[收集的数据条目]

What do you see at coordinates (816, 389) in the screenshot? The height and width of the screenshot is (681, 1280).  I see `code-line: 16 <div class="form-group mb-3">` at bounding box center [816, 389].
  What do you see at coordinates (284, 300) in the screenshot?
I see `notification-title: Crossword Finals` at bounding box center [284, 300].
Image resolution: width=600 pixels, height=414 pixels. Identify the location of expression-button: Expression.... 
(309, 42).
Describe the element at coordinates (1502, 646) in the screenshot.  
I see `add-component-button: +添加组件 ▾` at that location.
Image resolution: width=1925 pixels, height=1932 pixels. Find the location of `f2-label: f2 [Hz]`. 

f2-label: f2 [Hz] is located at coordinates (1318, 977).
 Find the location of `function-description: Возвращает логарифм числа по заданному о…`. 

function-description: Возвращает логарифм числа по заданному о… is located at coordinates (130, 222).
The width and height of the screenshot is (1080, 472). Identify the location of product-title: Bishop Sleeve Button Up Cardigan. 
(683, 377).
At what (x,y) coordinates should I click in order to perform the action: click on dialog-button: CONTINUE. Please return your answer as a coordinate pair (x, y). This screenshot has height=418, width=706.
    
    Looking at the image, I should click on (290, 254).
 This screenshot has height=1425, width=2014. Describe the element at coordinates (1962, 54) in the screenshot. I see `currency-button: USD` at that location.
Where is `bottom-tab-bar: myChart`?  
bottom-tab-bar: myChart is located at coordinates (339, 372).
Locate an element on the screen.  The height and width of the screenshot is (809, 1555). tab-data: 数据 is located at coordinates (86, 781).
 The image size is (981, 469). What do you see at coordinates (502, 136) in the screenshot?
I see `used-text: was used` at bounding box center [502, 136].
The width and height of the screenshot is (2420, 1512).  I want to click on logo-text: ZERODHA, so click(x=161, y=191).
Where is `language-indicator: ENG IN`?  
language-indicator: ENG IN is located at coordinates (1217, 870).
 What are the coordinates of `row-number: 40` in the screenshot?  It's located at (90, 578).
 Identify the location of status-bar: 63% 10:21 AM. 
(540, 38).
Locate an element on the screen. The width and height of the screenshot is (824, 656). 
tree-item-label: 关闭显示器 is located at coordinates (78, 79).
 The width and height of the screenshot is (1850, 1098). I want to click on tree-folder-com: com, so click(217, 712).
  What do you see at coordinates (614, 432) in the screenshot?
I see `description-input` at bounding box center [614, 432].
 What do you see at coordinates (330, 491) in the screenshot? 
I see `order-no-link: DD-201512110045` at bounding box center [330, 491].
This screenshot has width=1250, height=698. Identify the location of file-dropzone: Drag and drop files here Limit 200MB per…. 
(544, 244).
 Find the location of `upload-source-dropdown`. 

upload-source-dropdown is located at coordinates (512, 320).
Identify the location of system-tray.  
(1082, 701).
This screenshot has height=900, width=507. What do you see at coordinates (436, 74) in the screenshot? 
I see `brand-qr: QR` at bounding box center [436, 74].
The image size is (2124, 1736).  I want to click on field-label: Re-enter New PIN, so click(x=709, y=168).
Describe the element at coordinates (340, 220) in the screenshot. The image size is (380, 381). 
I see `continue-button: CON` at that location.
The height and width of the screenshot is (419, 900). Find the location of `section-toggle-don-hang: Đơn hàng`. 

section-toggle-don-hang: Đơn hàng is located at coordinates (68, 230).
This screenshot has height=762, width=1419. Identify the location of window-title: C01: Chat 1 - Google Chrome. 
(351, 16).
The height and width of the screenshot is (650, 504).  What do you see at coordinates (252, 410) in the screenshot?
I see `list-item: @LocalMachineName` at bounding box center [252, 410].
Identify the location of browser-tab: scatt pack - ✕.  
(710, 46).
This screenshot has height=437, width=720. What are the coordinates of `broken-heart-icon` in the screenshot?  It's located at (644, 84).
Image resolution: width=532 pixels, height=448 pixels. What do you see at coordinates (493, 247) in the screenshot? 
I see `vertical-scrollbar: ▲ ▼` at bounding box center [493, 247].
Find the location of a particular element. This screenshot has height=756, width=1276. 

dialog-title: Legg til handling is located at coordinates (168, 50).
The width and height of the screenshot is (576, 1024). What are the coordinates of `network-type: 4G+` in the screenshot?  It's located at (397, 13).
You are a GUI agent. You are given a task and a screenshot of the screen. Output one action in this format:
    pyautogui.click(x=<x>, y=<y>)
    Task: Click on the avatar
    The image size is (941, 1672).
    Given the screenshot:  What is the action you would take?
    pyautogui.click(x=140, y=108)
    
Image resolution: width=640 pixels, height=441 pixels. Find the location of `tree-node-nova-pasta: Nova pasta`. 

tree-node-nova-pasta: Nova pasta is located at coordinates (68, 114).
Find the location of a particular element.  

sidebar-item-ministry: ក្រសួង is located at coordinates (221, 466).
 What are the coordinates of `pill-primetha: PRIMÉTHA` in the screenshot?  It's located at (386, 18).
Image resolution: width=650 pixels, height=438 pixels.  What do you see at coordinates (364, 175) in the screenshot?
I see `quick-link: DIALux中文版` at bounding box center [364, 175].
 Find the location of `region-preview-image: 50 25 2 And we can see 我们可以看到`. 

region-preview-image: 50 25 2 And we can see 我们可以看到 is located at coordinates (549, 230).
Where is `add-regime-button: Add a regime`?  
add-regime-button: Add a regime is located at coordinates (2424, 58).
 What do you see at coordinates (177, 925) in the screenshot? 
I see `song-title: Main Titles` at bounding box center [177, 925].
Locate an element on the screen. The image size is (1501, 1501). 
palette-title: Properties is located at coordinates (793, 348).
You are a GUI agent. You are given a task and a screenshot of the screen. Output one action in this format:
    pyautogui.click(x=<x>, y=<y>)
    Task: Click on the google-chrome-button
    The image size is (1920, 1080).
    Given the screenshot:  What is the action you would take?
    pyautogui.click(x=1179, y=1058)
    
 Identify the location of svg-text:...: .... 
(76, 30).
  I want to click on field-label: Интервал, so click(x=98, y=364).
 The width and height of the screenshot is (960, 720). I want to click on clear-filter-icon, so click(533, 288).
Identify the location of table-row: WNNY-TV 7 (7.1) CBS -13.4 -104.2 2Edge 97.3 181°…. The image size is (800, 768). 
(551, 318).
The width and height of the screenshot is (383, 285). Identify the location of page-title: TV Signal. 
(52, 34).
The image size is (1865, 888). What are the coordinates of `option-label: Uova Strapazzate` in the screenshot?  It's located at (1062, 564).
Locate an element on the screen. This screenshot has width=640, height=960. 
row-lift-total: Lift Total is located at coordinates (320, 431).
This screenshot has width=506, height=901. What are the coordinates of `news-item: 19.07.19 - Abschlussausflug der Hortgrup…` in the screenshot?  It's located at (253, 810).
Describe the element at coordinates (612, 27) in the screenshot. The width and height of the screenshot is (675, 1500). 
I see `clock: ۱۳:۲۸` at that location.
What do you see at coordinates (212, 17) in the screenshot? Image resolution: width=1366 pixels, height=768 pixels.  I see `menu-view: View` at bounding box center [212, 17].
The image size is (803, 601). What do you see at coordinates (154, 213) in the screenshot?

▶ _输出要求_: 请改写以上全部记录，把每处"Image resolution"都换成"Screenshot resolution"，其余内容一字不改。

▶ _练习结果_:
What do you see at coordinates (816, 389) in the screenshot? The height and width of the screenshot is (681, 1280).  I see `code-line: 16 <div class="form-group mb-3">` at bounding box center [816, 389].
  What do you see at coordinates (284, 300) in the screenshot?
I see `notification-title: Crossword Finals` at bounding box center [284, 300].
Screenshot resolution: width=600 pixels, height=414 pixels. Identify the location of expression-button: Expression.... 
(309, 42).
Describe the element at coordinates (1502, 646) in the screenshot.  
I see `add-component-button: +添加组件 ▾` at that location.
Screenshot resolution: width=1925 pixels, height=1932 pixels. Find the location of `f2-label: f2 [Hz]`. 

f2-label: f2 [Hz] is located at coordinates (1318, 977).
 Find the location of `function-description: Возвращает логарифм числа по заданному о…`. 

function-description: Возвращает логарифм числа по заданному о… is located at coordinates (130, 222).
The width and height of the screenshot is (1080, 472). Identify the location of product-title: Bishop Sleeve Button Up Cardigan. 
(683, 377).
At what (x,y) coordinates should I click in order to perform the action: click on dialog-button: CONTINUE. Please return your answer as a coordinate pair (x, y). This screenshot has height=418, width=706.
    
    Looking at the image, I should click on (290, 254).
 This screenshot has height=1425, width=2014. Describe the element at coordinates (1962, 54) in the screenshot. I see `currency-button: USD` at that location.
Where is `bottom-tab-bar: myChart`?  
bottom-tab-bar: myChart is located at coordinates (339, 372).
Locate an element on the screen.  The height and width of the screenshot is (809, 1555). tab-data: 数据 is located at coordinates (86, 781).
 The image size is (981, 469). What do you see at coordinates (502, 136) in the screenshot?
I see `used-text: was used` at bounding box center [502, 136].
The width and height of the screenshot is (2420, 1512).  I want to click on logo-text: ZERODHA, so click(x=161, y=191).
Where is `language-indicator: ENG IN`?  
language-indicator: ENG IN is located at coordinates (1217, 870).
 What are the coordinates of `row-number: 40` in the screenshot?  It's located at (90, 578).
 Identify the location of status-bar: 63% 10:21 AM. 
(540, 38).
Locate an element on the screen. The width and height of the screenshot is (824, 656). 
tree-item-label: 关闭显示器 is located at coordinates (78, 79).
 The width and height of the screenshot is (1850, 1098). I want to click on tree-folder-com: com, so click(217, 712).
  What do you see at coordinates (614, 432) in the screenshot?
I see `description-input` at bounding box center [614, 432].
 What do you see at coordinates (330, 491) in the screenshot? 
I see `order-no-link: DD-201512110045` at bounding box center [330, 491].
This screenshot has width=1250, height=698. Identify the location of file-dropzone: Drag and drop files here Limit 200MB per…. 
(544, 244).
 Find the location of `upload-source-dropdown`. 

upload-source-dropdown is located at coordinates (512, 320).
Identify the location of system-tray.  
(1082, 701).
This screenshot has height=900, width=507. What do you see at coordinates (436, 74) in the screenshot? 
I see `brand-qr: QR` at bounding box center [436, 74].
The image size is (2124, 1736).  I want to click on field-label: Re-enter New PIN, so click(x=709, y=168).
Describe the element at coordinates (340, 220) in the screenshot. The image size is (380, 381). 
I see `continue-button: CON` at that location.
The height and width of the screenshot is (419, 900). Find the location of `section-toggle-don-hang: Đơn hàng`. 

section-toggle-don-hang: Đơn hàng is located at coordinates (68, 230).
This screenshot has height=762, width=1419. Identify the location of window-title: C01: Chat 1 - Google Chrome. 
(351, 16).
The height and width of the screenshot is (650, 504).  What do you see at coordinates (252, 410) in the screenshot?
I see `list-item: @LocalMachineName` at bounding box center [252, 410].
Identify the location of browser-tab: scatt pack - ✕.  
(710, 46).
This screenshot has height=437, width=720. What are the coordinates of `broken-heart-icon` in the screenshot?  It's located at (644, 84).
Screenshot resolution: width=532 pixels, height=448 pixels. What do you see at coordinates (493, 247) in the screenshot? 
I see `vertical-scrollbar: ▲ ▼` at bounding box center [493, 247].
Find the location of a particular element. This screenshot has height=756, width=1276. 

dialog-title: Legg til handling is located at coordinates (168, 50).
The width and height of the screenshot is (576, 1024). What are the coordinates of `network-type: 4G+` in the screenshot?  It's located at (397, 13).
You are a GUI agent. You are given a task and a screenshot of the screen. Output one action in this format:
    pyautogui.click(x=<x>, y=<y>)
    Task: Click on the avatar
    The image size is (941, 1672).
    Given the screenshot:  What is the action you would take?
    pyautogui.click(x=140, y=108)
    
Screenshot resolution: width=640 pixels, height=441 pixels. Find the location of `tree-node-nova-pasta: Nova pasta`. 

tree-node-nova-pasta: Nova pasta is located at coordinates (68, 114).
Find the location of a particular element.  

sidebar-item-ministry: ក្រសួង is located at coordinates (221, 466).
 What are the coordinates of `pill-primetha: PRIMÉTHA` in the screenshot?  It's located at (386, 18).
Screenshot resolution: width=650 pixels, height=438 pixels.  What do you see at coordinates (364, 175) in the screenshot?
I see `quick-link: DIALux中文版` at bounding box center [364, 175].
 Find the location of `region-preview-image: 50 25 2 And we can see 我们可以看到`. 

region-preview-image: 50 25 2 And we can see 我们可以看到 is located at coordinates (549, 230).
Where is `add-regime-button: Add a regime`?  
add-regime-button: Add a regime is located at coordinates (2424, 58).
 What do you see at coordinates (177, 925) in the screenshot? 
I see `song-title: Main Titles` at bounding box center [177, 925].
Locate an element on the screen. The image size is (1501, 1501). 
palette-title: Properties is located at coordinates (793, 348).
You are a GUI agent. You are given a task and a screenshot of the screen. Output one action in this format:
    pyautogui.click(x=<x>, y=<y>)
    Task: Click on the google-chrome-button
    The image size is (1920, 1080).
    Given the screenshot:  What is the action you would take?
    pyautogui.click(x=1179, y=1058)
    
 Identify the location of svg-text:...: .... 
(76, 30).
  I want to click on field-label: Интервал, so click(x=98, y=364).
 The width and height of the screenshot is (960, 720). I want to click on clear-filter-icon, so click(533, 288).
Identify the location of table-row: WNNY-TV 7 (7.1) CBS -13.4 -104.2 2Edge 97.3 181°…. The image size is (800, 768). 
(551, 318).
The width and height of the screenshot is (383, 285). Identify the location of page-title: TV Signal. 
(52, 34).
The image size is (1865, 888). What are the coordinates of `option-label: Uova Strapazzate` in the screenshot?  It's located at (1062, 564).
Locate an element on the screen. This screenshot has width=640, height=960. 
row-lift-total: Lift Total is located at coordinates (320, 431).
This screenshot has width=506, height=901. What are the coordinates of `news-item: 19.07.19 - Abschlussausflug der Hortgrup…` in the screenshot?  It's located at (253, 810).
Describe the element at coordinates (612, 27) in the screenshot. The width and height of the screenshot is (675, 1500). 
I see `clock: ۱۳:۲۸` at that location.
What do you see at coordinates (212, 17) in the screenshot? Screenshot resolution: width=1366 pixels, height=768 pixels.  I see `menu-view: View` at bounding box center [212, 17].
The image size is (803, 601). What do you see at coordinates (154, 213) in the screenshot?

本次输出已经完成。